Requirement
Convert these lines into a Markdown table with the columns Row and Line. Number each line in Row and omit any blank lines.

+++ Extracted entries

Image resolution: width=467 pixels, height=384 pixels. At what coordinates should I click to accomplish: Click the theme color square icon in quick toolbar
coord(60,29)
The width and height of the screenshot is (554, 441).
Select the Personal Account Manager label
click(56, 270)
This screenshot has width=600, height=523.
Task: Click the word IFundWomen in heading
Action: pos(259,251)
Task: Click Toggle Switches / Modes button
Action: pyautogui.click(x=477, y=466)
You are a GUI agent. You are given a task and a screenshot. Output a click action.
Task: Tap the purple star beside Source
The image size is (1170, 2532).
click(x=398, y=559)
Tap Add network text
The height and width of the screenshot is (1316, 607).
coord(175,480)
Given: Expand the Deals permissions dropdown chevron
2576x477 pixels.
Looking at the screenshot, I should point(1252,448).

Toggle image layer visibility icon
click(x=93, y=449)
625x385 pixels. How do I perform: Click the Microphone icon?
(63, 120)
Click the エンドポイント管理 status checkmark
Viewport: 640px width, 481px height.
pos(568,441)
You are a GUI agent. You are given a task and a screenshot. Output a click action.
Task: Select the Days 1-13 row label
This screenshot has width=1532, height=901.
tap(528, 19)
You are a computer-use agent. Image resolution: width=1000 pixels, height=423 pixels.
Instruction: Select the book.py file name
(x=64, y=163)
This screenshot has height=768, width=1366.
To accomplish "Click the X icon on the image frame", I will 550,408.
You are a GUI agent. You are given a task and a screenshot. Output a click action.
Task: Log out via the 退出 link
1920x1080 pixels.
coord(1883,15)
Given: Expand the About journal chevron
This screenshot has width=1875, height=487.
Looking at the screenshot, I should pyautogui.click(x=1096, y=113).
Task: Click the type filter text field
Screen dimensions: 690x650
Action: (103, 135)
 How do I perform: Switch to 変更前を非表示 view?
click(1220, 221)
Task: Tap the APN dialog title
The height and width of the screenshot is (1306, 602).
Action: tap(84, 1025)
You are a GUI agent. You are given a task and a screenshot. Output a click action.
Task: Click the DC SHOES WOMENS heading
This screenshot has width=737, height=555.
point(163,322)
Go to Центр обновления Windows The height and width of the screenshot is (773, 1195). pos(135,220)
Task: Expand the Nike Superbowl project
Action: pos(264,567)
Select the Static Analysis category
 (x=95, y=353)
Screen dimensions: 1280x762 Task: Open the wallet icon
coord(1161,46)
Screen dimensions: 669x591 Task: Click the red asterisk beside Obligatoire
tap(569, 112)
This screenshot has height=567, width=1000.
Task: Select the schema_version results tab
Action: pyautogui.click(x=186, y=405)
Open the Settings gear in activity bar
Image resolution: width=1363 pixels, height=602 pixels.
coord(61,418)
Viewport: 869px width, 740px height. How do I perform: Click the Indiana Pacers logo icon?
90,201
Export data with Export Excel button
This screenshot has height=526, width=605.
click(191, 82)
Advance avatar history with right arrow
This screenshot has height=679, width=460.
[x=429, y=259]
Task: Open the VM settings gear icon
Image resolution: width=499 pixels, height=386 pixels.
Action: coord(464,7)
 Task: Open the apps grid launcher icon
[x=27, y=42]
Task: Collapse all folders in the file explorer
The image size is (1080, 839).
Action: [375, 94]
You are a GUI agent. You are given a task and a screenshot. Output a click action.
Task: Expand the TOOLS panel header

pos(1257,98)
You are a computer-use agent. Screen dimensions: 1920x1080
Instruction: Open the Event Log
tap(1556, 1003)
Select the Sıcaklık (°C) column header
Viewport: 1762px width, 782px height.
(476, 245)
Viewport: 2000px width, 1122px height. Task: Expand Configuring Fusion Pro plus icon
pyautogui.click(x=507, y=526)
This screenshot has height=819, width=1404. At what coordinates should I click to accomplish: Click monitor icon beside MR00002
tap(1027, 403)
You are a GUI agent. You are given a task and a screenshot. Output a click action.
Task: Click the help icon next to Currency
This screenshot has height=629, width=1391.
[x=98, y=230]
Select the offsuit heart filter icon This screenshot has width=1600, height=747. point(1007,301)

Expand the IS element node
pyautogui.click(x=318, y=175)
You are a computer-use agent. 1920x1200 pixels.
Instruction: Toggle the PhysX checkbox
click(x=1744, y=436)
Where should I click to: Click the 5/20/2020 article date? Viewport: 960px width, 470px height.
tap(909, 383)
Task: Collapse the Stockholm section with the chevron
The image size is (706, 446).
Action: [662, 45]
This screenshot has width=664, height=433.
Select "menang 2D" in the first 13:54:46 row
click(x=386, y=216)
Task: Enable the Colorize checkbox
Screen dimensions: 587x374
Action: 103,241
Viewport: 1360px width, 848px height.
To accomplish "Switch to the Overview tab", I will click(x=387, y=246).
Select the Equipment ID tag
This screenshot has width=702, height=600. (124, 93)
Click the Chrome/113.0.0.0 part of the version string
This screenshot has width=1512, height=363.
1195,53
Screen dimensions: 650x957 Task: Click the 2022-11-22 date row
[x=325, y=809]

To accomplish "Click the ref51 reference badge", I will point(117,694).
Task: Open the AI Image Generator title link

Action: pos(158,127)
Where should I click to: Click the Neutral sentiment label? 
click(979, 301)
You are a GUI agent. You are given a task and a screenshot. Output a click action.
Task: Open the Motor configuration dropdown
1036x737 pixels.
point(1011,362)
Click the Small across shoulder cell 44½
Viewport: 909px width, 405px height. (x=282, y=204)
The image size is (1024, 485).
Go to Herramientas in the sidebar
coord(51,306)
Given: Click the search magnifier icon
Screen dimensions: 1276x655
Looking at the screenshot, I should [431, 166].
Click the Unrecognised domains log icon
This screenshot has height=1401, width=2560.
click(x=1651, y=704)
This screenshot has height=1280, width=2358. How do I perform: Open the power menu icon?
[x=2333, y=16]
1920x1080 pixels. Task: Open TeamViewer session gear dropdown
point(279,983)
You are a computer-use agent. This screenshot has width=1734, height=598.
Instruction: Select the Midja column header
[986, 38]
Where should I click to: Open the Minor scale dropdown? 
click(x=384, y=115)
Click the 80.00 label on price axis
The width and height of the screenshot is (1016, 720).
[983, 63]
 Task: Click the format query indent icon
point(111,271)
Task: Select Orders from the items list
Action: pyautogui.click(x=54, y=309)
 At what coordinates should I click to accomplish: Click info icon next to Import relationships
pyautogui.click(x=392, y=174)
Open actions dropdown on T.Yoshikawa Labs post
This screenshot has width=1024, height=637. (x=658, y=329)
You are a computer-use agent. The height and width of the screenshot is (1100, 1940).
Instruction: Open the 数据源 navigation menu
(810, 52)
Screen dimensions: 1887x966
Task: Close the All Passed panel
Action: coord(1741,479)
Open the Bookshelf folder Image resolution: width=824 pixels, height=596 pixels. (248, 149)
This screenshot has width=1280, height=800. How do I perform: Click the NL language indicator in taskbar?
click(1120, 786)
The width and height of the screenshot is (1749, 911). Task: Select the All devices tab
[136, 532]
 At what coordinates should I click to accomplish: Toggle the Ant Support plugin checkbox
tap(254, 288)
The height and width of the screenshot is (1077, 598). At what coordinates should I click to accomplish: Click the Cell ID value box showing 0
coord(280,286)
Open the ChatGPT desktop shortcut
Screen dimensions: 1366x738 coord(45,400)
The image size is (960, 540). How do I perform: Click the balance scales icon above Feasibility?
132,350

++++++

Problem solution
| Row | Line |
|---|---|
| 1 | Image resolution: width=467 pixels, height=384 pixels. At what coordinates should I click to accomplish: Click the theme color square icon in quick toolbar |
| 2 | coord(60,29) |
| 3 | The width and height of the screenshot is (554, 441). |
| 4 | Select the Personal Account Manager label |
| 5 | click(56, 270) |
| 6 | This screenshot has width=600, height=523. |
| 7 | Task: Click the word IFundWomen in heading |
| 8 | Action: pos(259,251) |
| 9 | Task: Click Toggle Switches / Modes button |
| 10 | Action: pyautogui.click(x=477, y=466) |
| 11 | You are a GUI agent. You are given a task and a screenshot. Output a click action. |
| 12 | Task: Tap the purple star beside Source |
| 13 | The image size is (1170, 2532). |
| 14 | click(x=398, y=559) |
| 15 | Tap Add network text |
| 16 | The height and width of the screenshot is (1316, 607). |
| 17 | coord(175,480) |
| 18 | Given: Expand the Deals permissions dropdown chevron |
| 19 | 2576x477 pixels. |
| 20 | Looking at the screenshot, I should point(1252,448). |
| 21 | Toggle image layer visibility icon |
| 22 | click(x=93, y=449) |
| 23 | 625x385 pixels. How do I perform: Click the Microphone icon? |
| 24 | (63, 120) |
| 25 | Click the エンドポイント管理 status checkmark |
| 26 | Viewport: 640px width, 481px height. |
| 27 | pos(568,441) |
| 28 | You are a GUI agent. You are given a task and a screenshot. Output a click action. |
| 29 | Task: Select the Days 1-13 row label |
| 30 | This screenshot has width=1532, height=901. |
| 31 | tap(528, 19) |
| 32 | You are a computer-use agent. Image resolution: width=1000 pixels, height=423 pixels. |
| 33 | Instruction: Select the book.py file name |
| 34 | (x=64, y=163) |
| 35 | This screenshot has height=768, width=1366. |
| 36 | To accomplish "Click the X icon on the image frame", I will 550,408. |
| 37 | You are a GUI agent. You are given a task and a screenshot. Output a click action. |
| 38 | Task: Log out via the 退出 link |
| 39 | 1920x1080 pixels. |
| 40 | coord(1883,15) |
| 41 | Given: Expand the About journal chevron |
| 42 | This screenshot has width=1875, height=487. |
| 43 | Looking at the screenshot, I should pyautogui.click(x=1096, y=113). |
| 44 | Task: Click the type filter text field |
| 45 | Screen dimensions: 690x650 |
| 46 | Action: (103, 135) |
| 47 |  How do I perform: Switch to 変更前を非表示 view? |
| 48 | click(1220, 221) |
| 49 | Task: Tap the APN dialog title |
| 50 | The height and width of the screenshot is (1306, 602). |
| 51 | Action: tap(84, 1025) |
| 52 | You are a GUI agent. You are given a task and a screenshot. Output a click action. |
| 53 | Task: Click the DC SHOES WOMENS heading |
| 54 | This screenshot has width=737, height=555. |
| 55 | point(163,322) |
| 56 | Go to Центр обновления Windows The height and width of the screenshot is (773, 1195). pos(135,220) |
| 57 | Task: Expand the Nike Superbowl project |
| 58 | Action: pos(264,567) |
| 59 | Select the Static Analysis category |
| 60 |  (x=95, y=353) |
| 61 | Screen dimensions: 1280x762 Task: Open the wallet icon |
| 62 | coord(1161,46) |
| 63 | Screen dimensions: 669x591 Task: Click the red asterisk beside Obligatoire |
| 64 | tap(569, 112) |
| 65 | This screenshot has height=567, width=1000. |
| 66 | Task: Select the schema_version results tab |
| 67 | Action: pyautogui.click(x=186, y=405) |
| 68 | Open the Settings gear in activity bar |
| 69 | Image resolution: width=1363 pixels, height=602 pixels. |
| 70 | coord(61,418) |
| 71 | Viewport: 869px width, 740px height. How do I perform: Click the Indiana Pacers logo icon? |
| 72 | 90,201 |
| 73 | Export data with Export Excel button |
| 74 | This screenshot has height=526, width=605. |
| 75 | click(191, 82) |
| 76 | Advance avatar history with right arrow |
| 77 | This screenshot has height=679, width=460. |
| 78 | [x=429, y=259] |
| 79 | Task: Open the VM settings gear icon |
| 80 | Image resolution: width=499 pixels, height=386 pixels. |
| 81 | Action: coord(464,7) |
| 82 |  Task: Open the apps grid launcher icon |
| 83 | [x=27, y=42] |
| 84 | Task: Collapse all folders in the file explorer |
| 85 | The image size is (1080, 839). |
| 86 | Action: [375, 94] |
| 87 | You are a GUI agent. You are given a task and a screenshot. Output a click action. |
| 88 | Task: Expand the TOOLS panel header |
| 89 | pos(1257,98) |
| 90 | You are a computer-use agent. Screen dimensions: 1920x1080 |
| 91 | Instruction: Open the Event Log |
| 92 | tap(1556, 1003) |
| 93 | Select the Sıcaklık (°C) column header |
| 94 | Viewport: 1762px width, 782px height. |
| 95 | (476, 245) |
| 96 | Viewport: 2000px width, 1122px height. Task: Expand Configuring Fusion Pro plus icon |
| 97 | pyautogui.click(x=507, y=526) |
| 98 | This screenshot has height=819, width=1404. At what coordinates should I click to accomplish: Click monitor icon beside MR00002 |
| 99 | tap(1027, 403) |
| 100 | You are a GUI agent. You are given a task and a screenshot. Output a click action. |
| 101 | Task: Click the help icon next to Currency |
| 102 | This screenshot has height=629, width=1391. |
| 103 | [x=98, y=230] |
| 104 | Select the offsuit heart filter icon This screenshot has width=1600, height=747. point(1007,301) |
| 105 | Expand the IS element node |
| 106 | pyautogui.click(x=318, y=175) |
| 107 | You are a computer-use agent. 1920x1200 pixels. |
| 108 | Instruction: Toggle the PhysX checkbox |
| 109 | click(x=1744, y=436) |
| 110 | Where should I click to: Click the 5/20/2020 article date? Viewport: 960px width, 470px height. |
| 111 | tap(909, 383) |
| 112 | Task: Collapse the Stockholm section with the chevron |
| 113 | The image size is (706, 446). |
| 114 | Action: [662, 45] |
| 115 | This screenshot has width=664, height=433. |
| 116 | Select "menang 2D" in the first 13:54:46 row |
| 117 | click(x=386, y=216) |
| 118 | Task: Enable the Colorize checkbox |
| 119 | Screen dimensions: 587x374 |
| 120 | Action: 103,241 |
| 121 | Viewport: 1360px width, 848px height. |
| 122 | To accomplish "Switch to the Overview tab", I will click(x=387, y=246). |
| 123 | Select the Equipment ID tag |
| 124 | This screenshot has width=702, height=600. (124, 93) |
| 125 | Click the Chrome/113.0.0.0 part of the version string |
| 126 | This screenshot has width=1512, height=363. |
| 127 | 1195,53 |
| 128 | Screen dimensions: 650x957 Task: Click the 2022-11-22 date row |
| 129 | [x=325, y=809] |
| 130 | To accomplish "Click the ref51 reference badge", I will point(117,694). |
| 131 | Task: Open the AI Image Generator title link |
| 132 | Action: pos(158,127) |
| 133 | Where should I click to: Click the Neutral sentiment label?  |
| 134 | click(979, 301) |
| 135 | You are a GUI agent. You are given a task and a screenshot. Output a click action. |
| 136 | Task: Open the Motor configuration dropdown |
| 137 | 1036x737 pixels. |
| 138 | point(1011,362) |
| 139 | Click the Small across shoulder cell 44½ |
| 140 | Viewport: 909px width, 405px height. (x=282, y=204) |
| 141 | The image size is (1024, 485). |
| 142 | Go to Herramientas in the sidebar |
| 143 | coord(51,306) |
| 144 | Given: Click the search magnifier icon |
| 145 | Screen dimensions: 1276x655 |
| 146 | Looking at the screenshot, I should [431, 166]. |
| 147 | Click the Unrecognised domains log icon |
| 148 | This screenshot has height=1401, width=2560. |
| 149 | click(x=1651, y=704) |
| 150 | This screenshot has height=1280, width=2358. How do I perform: Open the power menu icon? |
| 151 | [x=2333, y=16] |
| 152 | 1920x1080 pixels. Task: Open TeamViewer session gear dropdown |
| 153 | point(279,983) |
| 154 | You are a computer-use agent. This screenshot has width=1734, height=598. |
| 155 | Instruction: Select the Midja column header |
| 156 | [986, 38] |
| 157 | Where should I click to: Open the Minor scale dropdown?  |
| 158 | click(x=384, y=115) |
| 159 | Click the 80.00 label on price axis |
| 160 | The width and height of the screenshot is (1016, 720). |
| 161 | [983, 63] |
| 162 |  Task: Click the format query indent icon |
| 163 | point(111,271) |
| 164 | Task: Select Orders from the items list |
| 165 | Action: pyautogui.click(x=54, y=309) |
| 166 |  At what coordinates should I click to accomplish: Click info icon next to Import relationships |
| 167 | pyautogui.click(x=392, y=174) |
| 168 | Open actions dropdown on T.Yoshikawa Labs post |
| 169 | This screenshot has width=1024, height=637. (x=658, y=329) |
| 170 | You are a computer-use agent. The height and width of the screenshot is (1100, 1940). |
| 171 | Instruction: Open the 数据源 navigation menu |
| 172 | (810, 52) |
| 173 | Screen dimensions: 1887x966 |
| 174 | Task: Close the All Passed panel |
| 175 | Action: coord(1741,479) |
| 176 | Open the Bookshelf folder Image resolution: width=824 pixels, height=596 pixels. (248, 149) |
| 177 | This screenshot has width=1280, height=800. How do I perform: Click the NL language indicator in taskbar? |
| 178 | click(1120, 786) |
| 179 | The width and height of the screenshot is (1749, 911). Task: Select the All devices tab |
| 180 | [136, 532] |
| 181 |  At what coordinates should I click to accomplish: Toggle the Ant Support plugin checkbox |
| 182 | tap(254, 288) |
| 183 | The height and width of the screenshot is (1077, 598). At what coordinates should I click to accomplish: Click the Cell ID value box showing 0 |
| 184 | coord(280,286) |
| 185 | Open the ChatGPT desktop shortcut |
| 186 | Screen dimensions: 1366x738 coord(45,400) |
| 187 | The image size is (960, 540). How do I perform: Click the balance scales icon above Feasibility? |
| 188 | 132,350 |